Looking at numerous studies, we can see that there are several indicators of r-HuEPO-driven erythropoiesis. These indicators, which were used in the indirect EPO-use detection method for the 2000 Olympic games, include: hemoglobin, transferrin receptors, percentage of hypochromic red cells, reticulocyte hematocrit (absolute retic count x MCVr), reticulocyte hemoglobin (absolute retic count x CHr), and serum EPO.

Examining all of the hematologic parameters discussed, one can ask the question of how they can be used together to differentiate EPO-driven erythropoiesis and EPO-associated iron deficiency.

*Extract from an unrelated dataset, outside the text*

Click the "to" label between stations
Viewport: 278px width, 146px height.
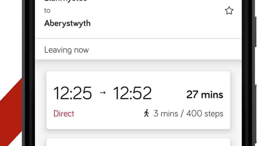pos(47,11)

The bottom line is that several parameters are available, some of which can be used clinically in patients, and some of which may be useful in the detection of EPO use for blood doping.

Table 1 shows the effects of both EPO-driven erythropoiesis and EPO-associated iron deficiency on various hematological parameters.

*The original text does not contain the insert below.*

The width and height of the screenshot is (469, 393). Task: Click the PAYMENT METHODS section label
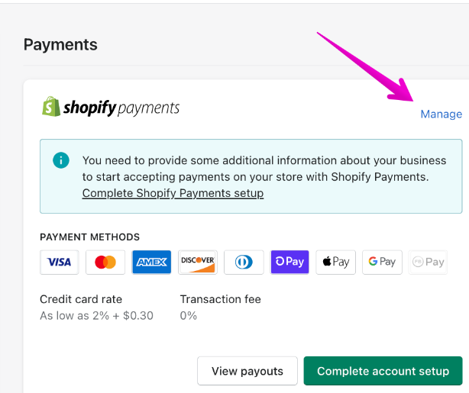click(89, 237)
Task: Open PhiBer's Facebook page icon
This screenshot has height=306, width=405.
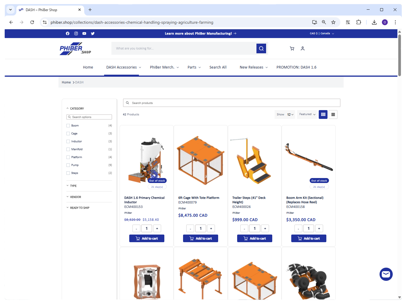Action: (x=68, y=33)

In conclusion, we can see that hematological parameters can be reliable indicators of iron status and that these parameters may play an important role in the management of r-HuEPO therapy and the diagnosis of iron deficient states. In particular, %hypo and CHr may provide both long-term and real-time assessment of the balance between available iron and erythropoiesis.

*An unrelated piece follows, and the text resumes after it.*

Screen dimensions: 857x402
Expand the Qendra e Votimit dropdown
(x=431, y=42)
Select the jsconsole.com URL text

Taken together, these parameters may play an important role in the management of r-HuEPO therapy and diagnosis of iron deficient states, although more studies are needed to validate their clinical use.

References:

1. Ahluwalia, et al. Am J Kidney Dis. 30:532-541, 1997.

2. Beguin et al. Br J Haematol. 89:17-23, 1995.

3. Macdougall IC, et al. Br. Med. J. 304:6821, 1992.

4. Nephrol. Dial. Transplant. 12:1173, 1997.

5. Bhandari S, et al. Am. J. Kidney Dis. 30:814, 1997.

6. Fishbane S, et al. Kidney Intern. 52:217, 1997.

7. Major A, et al. Br. J. Haematol. 87:605, 1997.

8. Mittman N, Sreedhara R, Mushnick R, et al. Am J Kidney Dis. 30:912-22, 1997.

9. Bhandari S, Turney JH, Brownjohn AM, et al. J Nephrol. 11:78-82, 1998.

10. Tessitore N, et al. Nephrology Dialysis Transplantation. 16:1416-1423, 2001.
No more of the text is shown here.